O camaleão perde em relação aos outros candidatos por não exitirem camaleões em Camboja. A espécie mais próxima, Chamaeleo zeylanicus, se encontrada a cerca de 2,5 mil quilômetros ao sudoreste, cruzando toda a Baía de Bengalana, na ilha de Sri Lanka. As duas espécies retratadas são a Chamaeleo melleri, natural do leste africano, e a Chamaeleo calyptratus, do sul do Oriente Médio.

Em verde a distribuição da família Chamaeleonidae. Em vermelho, Camboja.

Em verde a distribuição da família Chamaeleonidae. Em vermelho, Camboja.

Claro que não se pode descartar a hipótese de que o relevo represente uma espécie de camaleão extinta ou ainda desconhecida. De qualquer maneira, não acredito que o adorno seja um camaleão, ou mesmo um rinoceronte, apesar dessa última hipótese, levantada pelo criptozoólogo Loren Coleman, ser uma das menos inviáveis.

ANÁLISES

Ao que parece, quase todas as tentativas de interpretação da figura a tem considerando de forma isolada, o que é um erro. Houve um tímido avanço no argumento que defende a versão do rinoceronte, ao levantar a possibilidade das placas na coluna serem motivos florais, como ocorre em outros adornos próximos. Isso, contudo, é insuficiente.
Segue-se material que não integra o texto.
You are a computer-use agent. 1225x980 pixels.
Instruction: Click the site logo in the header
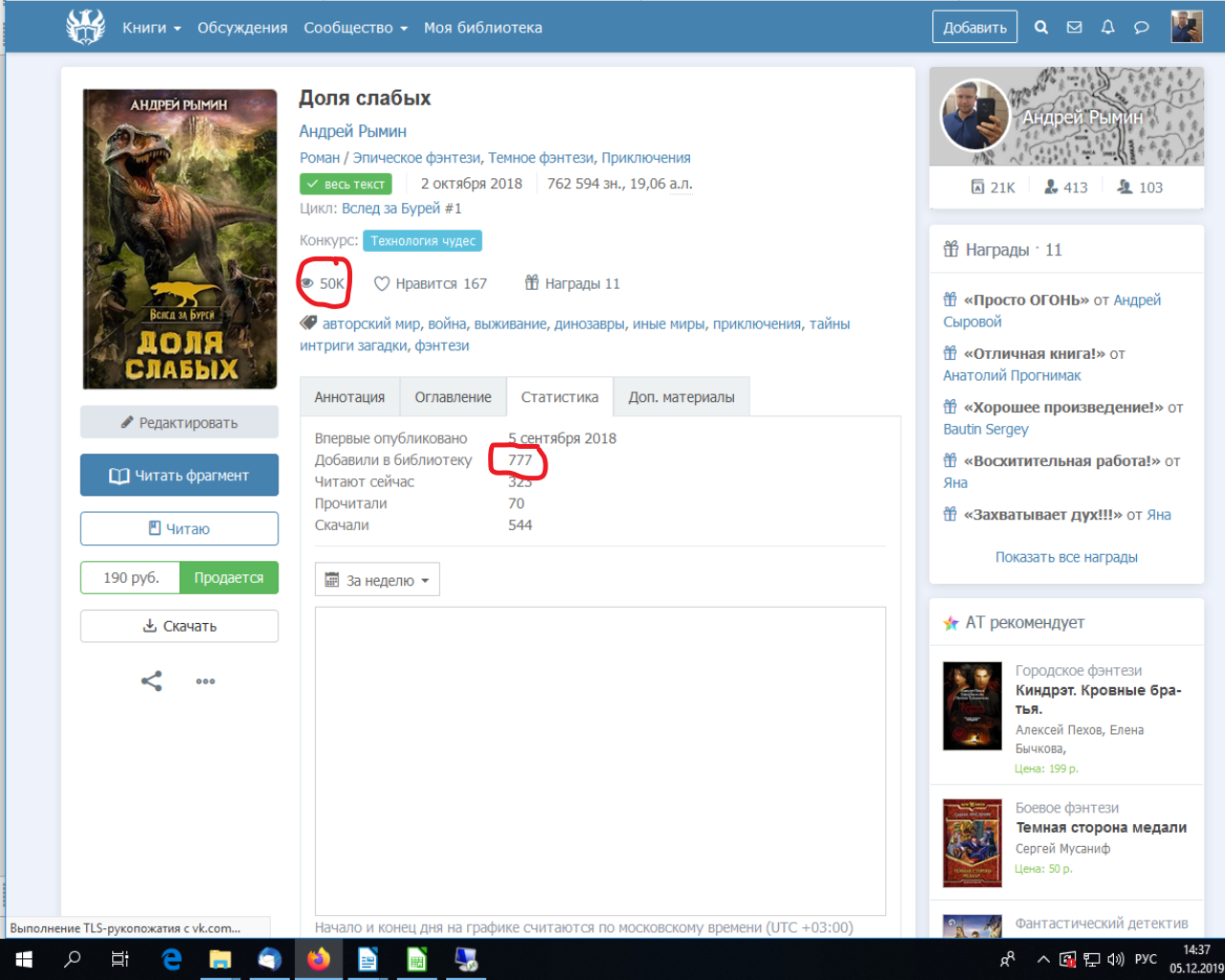point(85,27)
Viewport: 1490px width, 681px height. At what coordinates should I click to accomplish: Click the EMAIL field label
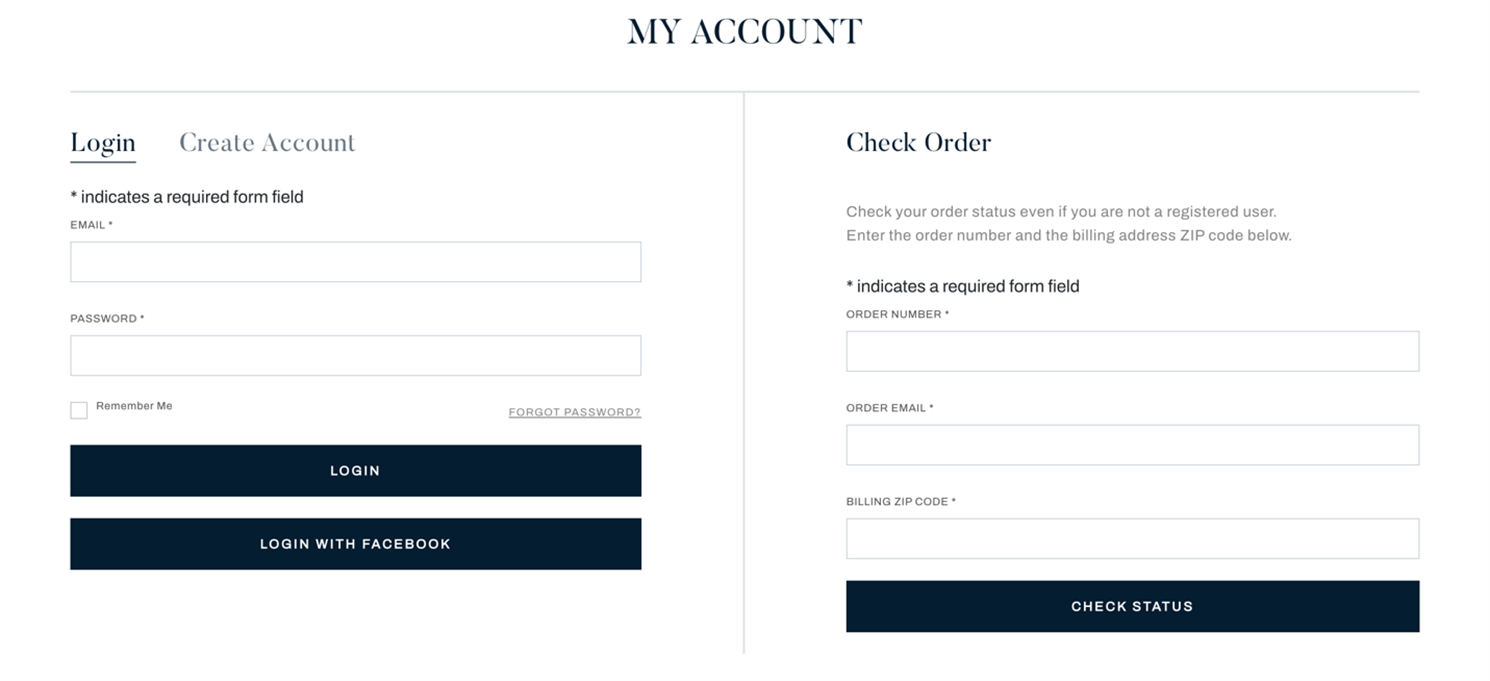click(x=91, y=225)
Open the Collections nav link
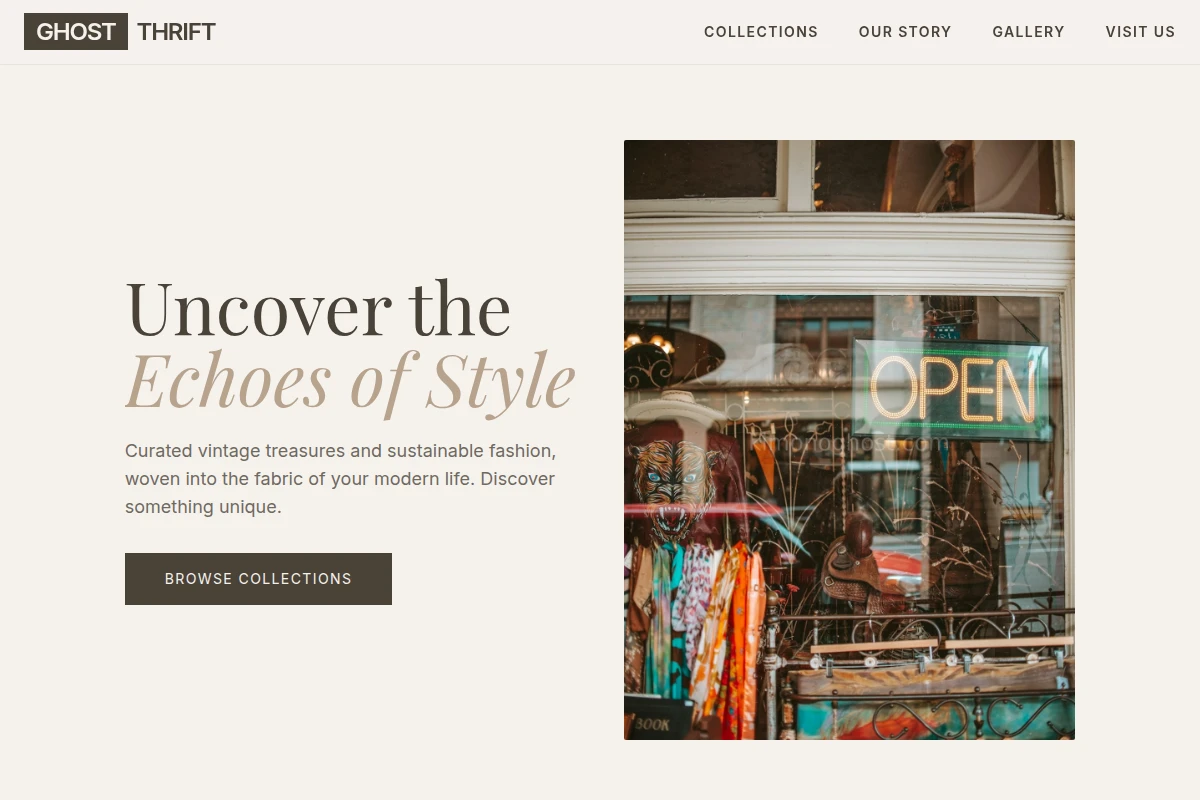Image resolution: width=1200 pixels, height=800 pixels. pyautogui.click(x=761, y=32)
Informações sobre contexto e estilo são fundamentais para a interpretação adequada da arte antiga, assim como da moderna.

Não encontramos muitas imagens e informações sobre os demais relevos e adornos de Ta Prohm. Possuir as imagens e saber sua posição e idade relativa teria valor inestimável para a esclarecer o problema. Um pouco de pesquisa sobre as imagens que conseguimos, contudo, revelam informações muito preciosas sobre o estilo e capacidade dos artistas da época, que jogam um pouco mais de luz – ou mistério – sobre o “estegossauro”.

As imagens são as disponíveis no site The Interactive Bible, juntamente com o “estegossauro”. Elas demonstram a indiscutível capacidade e competência dos cambojanos para fazer relevos em pedra. O conjunto representa preponderantemente animais, apesar de acreditarmos que eles nem sempre sejam aqueles considerados pelo The Interactive Bible.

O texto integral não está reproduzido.